* What the exercise asks *
Render the lines of the following items as a numbered list, leaving out any blank lines.

* Extracted material *

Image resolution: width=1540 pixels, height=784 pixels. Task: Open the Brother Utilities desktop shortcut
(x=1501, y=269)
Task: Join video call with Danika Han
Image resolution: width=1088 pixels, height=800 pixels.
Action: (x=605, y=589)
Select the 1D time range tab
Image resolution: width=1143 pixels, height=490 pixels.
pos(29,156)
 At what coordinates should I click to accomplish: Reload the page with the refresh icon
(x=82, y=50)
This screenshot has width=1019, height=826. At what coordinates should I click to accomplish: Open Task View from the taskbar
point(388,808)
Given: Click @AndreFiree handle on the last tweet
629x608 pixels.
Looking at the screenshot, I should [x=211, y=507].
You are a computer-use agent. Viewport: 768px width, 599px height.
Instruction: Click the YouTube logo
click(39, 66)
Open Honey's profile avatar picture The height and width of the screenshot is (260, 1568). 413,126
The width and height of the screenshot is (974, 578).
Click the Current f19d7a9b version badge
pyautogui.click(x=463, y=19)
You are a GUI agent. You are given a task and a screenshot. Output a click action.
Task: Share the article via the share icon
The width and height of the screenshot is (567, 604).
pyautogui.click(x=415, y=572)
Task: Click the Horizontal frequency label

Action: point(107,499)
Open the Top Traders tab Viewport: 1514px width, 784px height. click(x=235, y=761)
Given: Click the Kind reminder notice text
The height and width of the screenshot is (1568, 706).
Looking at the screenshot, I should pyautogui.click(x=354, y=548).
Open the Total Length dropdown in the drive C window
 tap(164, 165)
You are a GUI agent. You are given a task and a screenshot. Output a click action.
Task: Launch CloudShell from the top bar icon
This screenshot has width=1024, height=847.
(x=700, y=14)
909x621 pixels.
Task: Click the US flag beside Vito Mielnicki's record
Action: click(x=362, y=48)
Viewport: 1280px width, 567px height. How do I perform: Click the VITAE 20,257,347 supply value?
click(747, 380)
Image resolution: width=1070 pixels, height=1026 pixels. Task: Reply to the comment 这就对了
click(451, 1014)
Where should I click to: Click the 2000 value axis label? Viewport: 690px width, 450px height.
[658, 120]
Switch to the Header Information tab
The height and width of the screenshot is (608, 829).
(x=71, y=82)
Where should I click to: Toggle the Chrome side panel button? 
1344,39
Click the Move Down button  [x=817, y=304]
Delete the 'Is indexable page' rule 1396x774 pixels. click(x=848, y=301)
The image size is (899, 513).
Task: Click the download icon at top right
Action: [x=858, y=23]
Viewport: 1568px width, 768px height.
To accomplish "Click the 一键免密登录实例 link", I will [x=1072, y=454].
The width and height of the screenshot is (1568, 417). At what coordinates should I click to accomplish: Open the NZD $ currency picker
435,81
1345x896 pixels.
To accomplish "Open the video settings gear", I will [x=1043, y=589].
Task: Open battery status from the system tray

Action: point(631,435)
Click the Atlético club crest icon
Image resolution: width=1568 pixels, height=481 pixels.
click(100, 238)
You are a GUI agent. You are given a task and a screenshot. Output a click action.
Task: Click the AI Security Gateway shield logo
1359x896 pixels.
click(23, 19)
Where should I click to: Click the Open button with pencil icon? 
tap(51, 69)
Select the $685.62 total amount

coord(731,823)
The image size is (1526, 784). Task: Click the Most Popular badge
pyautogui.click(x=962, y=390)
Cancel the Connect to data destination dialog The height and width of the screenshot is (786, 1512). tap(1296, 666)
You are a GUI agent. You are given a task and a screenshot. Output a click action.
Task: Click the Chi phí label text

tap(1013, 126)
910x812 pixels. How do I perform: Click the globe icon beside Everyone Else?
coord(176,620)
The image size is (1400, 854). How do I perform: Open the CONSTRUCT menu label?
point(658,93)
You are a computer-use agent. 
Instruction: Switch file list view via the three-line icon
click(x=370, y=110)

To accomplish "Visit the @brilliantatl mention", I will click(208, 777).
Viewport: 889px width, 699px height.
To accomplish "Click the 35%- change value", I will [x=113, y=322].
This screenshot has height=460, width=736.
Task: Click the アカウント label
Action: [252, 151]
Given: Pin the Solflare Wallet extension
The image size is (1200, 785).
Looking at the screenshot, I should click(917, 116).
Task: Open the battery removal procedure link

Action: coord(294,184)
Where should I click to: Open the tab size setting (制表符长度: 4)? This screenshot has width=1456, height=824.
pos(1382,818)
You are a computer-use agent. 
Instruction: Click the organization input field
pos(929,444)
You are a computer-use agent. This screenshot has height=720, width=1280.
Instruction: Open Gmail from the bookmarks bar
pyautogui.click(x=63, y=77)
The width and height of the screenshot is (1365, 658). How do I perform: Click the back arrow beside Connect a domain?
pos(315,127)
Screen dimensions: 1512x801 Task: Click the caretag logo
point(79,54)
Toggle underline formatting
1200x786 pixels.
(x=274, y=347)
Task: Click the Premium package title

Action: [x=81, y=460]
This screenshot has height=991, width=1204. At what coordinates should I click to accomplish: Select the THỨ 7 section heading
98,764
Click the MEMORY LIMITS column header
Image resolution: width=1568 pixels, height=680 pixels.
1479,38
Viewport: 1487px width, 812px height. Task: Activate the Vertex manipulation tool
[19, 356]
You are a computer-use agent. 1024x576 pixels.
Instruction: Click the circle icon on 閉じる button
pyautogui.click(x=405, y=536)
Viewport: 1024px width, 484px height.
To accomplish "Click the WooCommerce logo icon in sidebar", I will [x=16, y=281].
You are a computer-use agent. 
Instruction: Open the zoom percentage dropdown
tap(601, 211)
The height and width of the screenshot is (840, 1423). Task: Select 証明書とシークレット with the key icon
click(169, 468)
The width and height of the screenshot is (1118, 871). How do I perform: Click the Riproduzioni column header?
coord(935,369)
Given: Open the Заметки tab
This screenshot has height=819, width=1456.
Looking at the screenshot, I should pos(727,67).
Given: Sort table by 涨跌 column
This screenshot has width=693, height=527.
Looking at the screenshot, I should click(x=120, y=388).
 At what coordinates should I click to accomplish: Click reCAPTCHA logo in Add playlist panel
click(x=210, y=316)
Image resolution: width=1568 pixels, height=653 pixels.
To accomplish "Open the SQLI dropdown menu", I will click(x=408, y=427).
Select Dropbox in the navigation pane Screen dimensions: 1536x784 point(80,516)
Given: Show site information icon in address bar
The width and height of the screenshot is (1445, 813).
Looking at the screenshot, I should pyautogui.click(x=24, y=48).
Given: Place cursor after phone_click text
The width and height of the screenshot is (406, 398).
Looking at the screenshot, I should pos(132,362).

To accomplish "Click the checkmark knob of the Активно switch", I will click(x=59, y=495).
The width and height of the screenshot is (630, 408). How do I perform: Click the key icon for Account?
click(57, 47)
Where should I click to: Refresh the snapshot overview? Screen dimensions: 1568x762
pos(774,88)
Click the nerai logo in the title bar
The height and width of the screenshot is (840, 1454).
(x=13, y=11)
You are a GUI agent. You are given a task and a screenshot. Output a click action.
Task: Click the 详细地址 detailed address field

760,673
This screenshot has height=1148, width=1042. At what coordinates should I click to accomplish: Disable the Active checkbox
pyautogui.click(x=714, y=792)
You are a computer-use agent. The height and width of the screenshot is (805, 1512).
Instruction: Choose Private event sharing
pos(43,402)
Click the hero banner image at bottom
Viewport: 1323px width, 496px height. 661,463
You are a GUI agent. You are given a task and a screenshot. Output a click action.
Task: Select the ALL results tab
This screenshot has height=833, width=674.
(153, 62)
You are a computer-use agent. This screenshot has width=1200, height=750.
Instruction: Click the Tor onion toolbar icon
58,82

* The output *
1. Image resolution: width=1540 pixels, height=784 pixels. Task: Open the Brother Utilities desktop shortcut
2. (x=1501, y=269)
3. Task: Join video call with Danika Han
4. Image resolution: width=1088 pixels, height=800 pixels.
5. Action: (x=605, y=589)
6. Select the 1D time range tab
7. Image resolution: width=1143 pixels, height=490 pixels.
8. pos(29,156)
9.  At what coordinates should I click to accomplish: Reload the page with the refresh icon
10. (x=82, y=50)
11. This screenshot has width=1019, height=826. At what coordinates should I click to accomplish: Open Task View from the taskbar
12. point(388,808)
13. Given: Click @AndreFiree handle on the last tweet
14. 629x608 pixels.
15. Looking at the screenshot, I should [x=211, y=507].
16. You are a computer-use agent. Viewport: 768px width, 599px height.
17. Instruction: Click the YouTube logo
18. click(39, 66)
19. Open Honey's profile avatar picture The height and width of the screenshot is (260, 1568). 413,126
20. The width and height of the screenshot is (974, 578).
21. Click the Current f19d7a9b version badge
22. pyautogui.click(x=463, y=19)
23. You are a GUI agent. You are given a task and a screenshot. Output a click action.
24. Task: Share the article via the share icon
25. The width and height of the screenshot is (567, 604).
26. pyautogui.click(x=415, y=572)
27. Task: Click the Horizontal frequency label
28. Action: point(107,499)
29. Open the Top Traders tab Viewport: 1514px width, 784px height. click(x=235, y=761)
30. Given: Click the Kind reminder notice text
31. The height and width of the screenshot is (1568, 706).
32. Looking at the screenshot, I should pyautogui.click(x=354, y=548).
33. Open the Total Length dropdown in the drive C window
34.  tap(164, 165)
35. You are a GUI agent. You are given a task and a screenshot. Output a click action.
36. Task: Launch CloudShell from the top bar icon
37. This screenshot has width=1024, height=847.
38. (x=700, y=14)
39. 909x621 pixels.
40. Task: Click the US flag beside Vito Mielnicki's record
41. Action: click(x=362, y=48)
42. Viewport: 1280px width, 567px height. How do I perform: Click the VITAE 20,257,347 supply value?
43. click(747, 380)
44. Image resolution: width=1070 pixels, height=1026 pixels. Task: Reply to the comment 这就对了
45. click(451, 1014)
46. Where should I click to: Click the 2000 value axis label? Viewport: 690px width, 450px height.
47. [658, 120]
48. Switch to the Header Information tab
49. The height and width of the screenshot is (608, 829).
50. (x=71, y=82)
51. Where should I click to: Toggle the Chrome side panel button? 
52. 1344,39
53. Click the Move Down button  [x=817, y=304]
54. Delete the 'Is indexable page' rule 1396x774 pixels. click(x=848, y=301)
55. The image size is (899, 513).
56. Task: Click the download icon at top right
57. Action: [x=858, y=23]
58. Viewport: 1568px width, 768px height.
59. To accomplish "Click the 一键免密登录实例 link", I will [x=1072, y=454].
60. The width and height of the screenshot is (1568, 417). At what coordinates should I click to accomplish: Open the NZD $ currency picker
61. 435,81
62. 1345x896 pixels.
63. To accomplish "Open the video settings gear", I will [x=1043, y=589].
64. Task: Open battery status from the system tray
65. Action: point(631,435)
66. Click the Atlético club crest icon
67. Image resolution: width=1568 pixels, height=481 pixels.
68. click(100, 238)
69. You are a GUI agent. You are given a task and a screenshot. Output a click action.
70. Task: Click the AI Security Gateway shield logo
71. 1359x896 pixels.
72. click(23, 19)
73. Where should I click to: Click the Open button with pencil icon? 
74. tap(51, 69)
75. Select the $685.62 total amount
76. coord(731,823)
77. The image size is (1526, 784). Task: Click the Most Popular badge
78. pyautogui.click(x=962, y=390)
79. Cancel the Connect to data destination dialog The height and width of the screenshot is (786, 1512). tap(1296, 666)
80. You are a GUI agent. You are given a task and a screenshot. Output a click action.
81. Task: Click the Chi phí label text
82. tap(1013, 126)
83. 910x812 pixels. How do I perform: Click the globe icon beside Everyone Else?
84. coord(176,620)
85. The image size is (1400, 854). How do I perform: Open the CONSTRUCT menu label?
86. point(658,93)
87. You are a computer-use agent. 
88. Instruction: Switch file list view via the three-line icon
89. click(x=370, y=110)
90. To accomplish "Visit the @brilliantatl mention", I will click(208, 777).
91. Viewport: 889px width, 699px height.
92. To accomplish "Click the 35%- change value", I will [x=113, y=322].
93. This screenshot has height=460, width=736.
94. Task: Click the アカウント label
95. Action: [252, 151]
96. Given: Pin the Solflare Wallet extension
97. The image size is (1200, 785).
98. Looking at the screenshot, I should click(917, 116).
99. Task: Open the battery removal procedure link
100. Action: coord(294,184)
101. Where should I click to: Open the tab size setting (制表符长度: 4)? This screenshot has width=1456, height=824.
102. pos(1382,818)
103. You are a computer-use agent. 
104. Instruction: Click the organization input field
105. pos(929,444)
106. You are a computer-use agent. This screenshot has height=720, width=1280.
107. Instruction: Open Gmail from the bookmarks bar
108. pyautogui.click(x=63, y=77)
109. The width and height of the screenshot is (1365, 658). How do I perform: Click the back arrow beside Connect a domain?
110. pos(315,127)
111. Screen dimensions: 1512x801 Task: Click the caretag logo
112. point(79,54)
113. Toggle underline formatting
114. 1200x786 pixels.
115. (x=274, y=347)
116. Task: Click the Premium package title
117. Action: [x=81, y=460]
118. This screenshot has height=991, width=1204. At what coordinates should I click to accomplish: Select the THỨ 7 section heading
119. 98,764
120. Click the MEMORY LIMITS column header
121. Image resolution: width=1568 pixels, height=680 pixels.
122. 1479,38
123. Viewport: 1487px width, 812px height. Task: Activate the Vertex manipulation tool
124. [19, 356]
125. You are a computer-use agent. 1024x576 pixels.
126. Instruction: Click the circle icon on 閉じる button
127. pyautogui.click(x=405, y=536)
128. Viewport: 1024px width, 484px height.
129. To accomplish "Click the WooCommerce logo icon in sidebar", I will [x=16, y=281].
130. You are a computer-use agent. 
131. Instruction: Open the zoom percentage dropdown
132. tap(601, 211)
133. The height and width of the screenshot is (840, 1423). Task: Select 証明書とシークレット with the key icon
134. click(169, 468)
135. The width and height of the screenshot is (1118, 871). How do I perform: Click the Riproduzioni column header?
136. coord(935,369)
137. Given: Open the Заметки tab
138. This screenshot has height=819, width=1456.
139. Looking at the screenshot, I should pos(727,67).
140. Given: Sort table by 涨跌 column
141. This screenshot has width=693, height=527.
142. Looking at the screenshot, I should click(x=120, y=388).
143.  At what coordinates should I click to accomplish: Click reCAPTCHA logo in Add playlist panel
144. click(x=210, y=316)
145. Image resolution: width=1568 pixels, height=653 pixels.
146. To accomplish "Open the SQLI dropdown menu", I will click(x=408, y=427).
147. Select Dropbox in the navigation pane Screen dimensions: 1536x784 point(80,516)
148. Given: Show site information icon in address bar
149. The width and height of the screenshot is (1445, 813).
150. Looking at the screenshot, I should pyautogui.click(x=24, y=48).
151. Given: Place cursor after phone_click text
152. The width and height of the screenshot is (406, 398).
153. Looking at the screenshot, I should pos(132,362).
154. To accomplish "Click the checkmark knob of the Активно switch", I will click(x=59, y=495).
155. The width and height of the screenshot is (630, 408). How do I perform: Click the key icon for Account?
156. click(57, 47)
157. Where should I click to: Refresh the snapshot overview? Screen dimensions: 1568x762
158. pos(774,88)
159. Click the nerai logo in the title bar
160. The height and width of the screenshot is (840, 1454).
161. (x=13, y=11)
162. You are a GUI agent. You are given a task and a screenshot. Output a click action.
163. Task: Click the 详细地址 detailed address field
164. 760,673
165. This screenshot has height=1148, width=1042. At what coordinates should I click to accomplish: Disable the Active checkbox
166. pyautogui.click(x=714, y=792)
167. You are a computer-use agent. The height and width of the screenshot is (805, 1512).
168. Instruction: Choose Private event sharing
169. pos(43,402)
170. Click the hero banner image at bottom
171. Viewport: 1323px width, 496px height. 661,463
172. You are a GUI agent. You are given a task and a screenshot. Output a click action.
173. Task: Select the ALL results tab
174. This screenshot has height=833, width=674.
175. (153, 62)
176. You are a computer-use agent. This screenshot has width=1200, height=750.
177. Instruction: Click the Tor onion toolbar icon
178. 58,82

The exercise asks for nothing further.